═══ Extrait ═══

Le professeur Hu Angang, cité en début de cet article, avait d’ailleurs depuis longtemps souligné que pour mettre fin à ces dérives, il faudrait d’abord démanteler les collusions entre le Parti, la justice, la police et les mafias. Une perspective compliquée qui n’est toujours pas à l’ordre du jour.

Le fait est que les hommes politiques de premier plan et leur famille, dont la corruption est pourtant de notoriété publique, à la tête de prébendes et de fiefs industriels ou commerciaux très lucratifs, n’ont jamais été inquiétés. Selon nombre d’études effectuées par des chercheurs chinois, la grande majorité des responsables de haut niveau dans les secteurs de la finance, du commerce extérieur, de l’immobilier, du secteur de la construction et de la high-tech est liée aux dirigeants politiques de premier plan. La proportion est tout aussi forte chez les milliardaires.

═══ Données fournies ═══

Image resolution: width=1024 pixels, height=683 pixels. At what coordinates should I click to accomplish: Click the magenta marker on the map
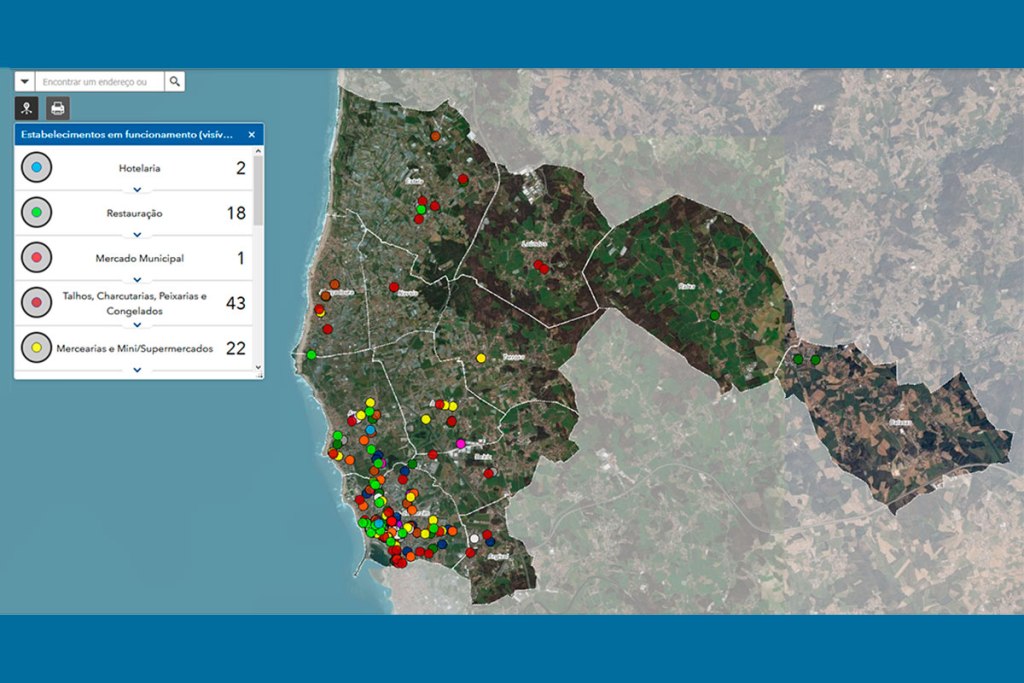tap(460, 443)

═══

Exercice écrit: Reprenez l'extrait consacré à la corruption en Chine et poursuivez-le à partir de sa dernière phrase.

Réponse:
Mais il y a plus. Alors même que le Président Hu Jintao amplifie ses campagnes dans un mouvement qui semble constituer un axe majeur de son deuxième mandat, ciblant des cadres de plus en plus haut placés, le nom de son propre fils apparaît aujourd’hui, mêlé à une affaire de corruption. Dirigée jusqu’en 2008 par Hu Haifeng (38 ans), fils aîné du Président, la société Nuctech, qui fabrique et commercialise des équipements de sécurité utilisés par les aéroports et les ports pour le contrôle par rayons X des chargements lourds, est soupçonnée par le gouvernement namibien d’avoir détourné tout ou partie du versement initial de 8 millions de livres, payé pour l’achat de scanners de sécurité.

Tandis qu’en Chine les informations concernant l’affaire sont bloquées sur Internet, que Nuctech et le Ministère des Affaires étrangères éludent les questions de la presse, la société est également sous le coup d’une accusation de manipulation des prix et de dumping déposée à l’Union Européenne par son concurrent anglais Smith Detection Group Ltd.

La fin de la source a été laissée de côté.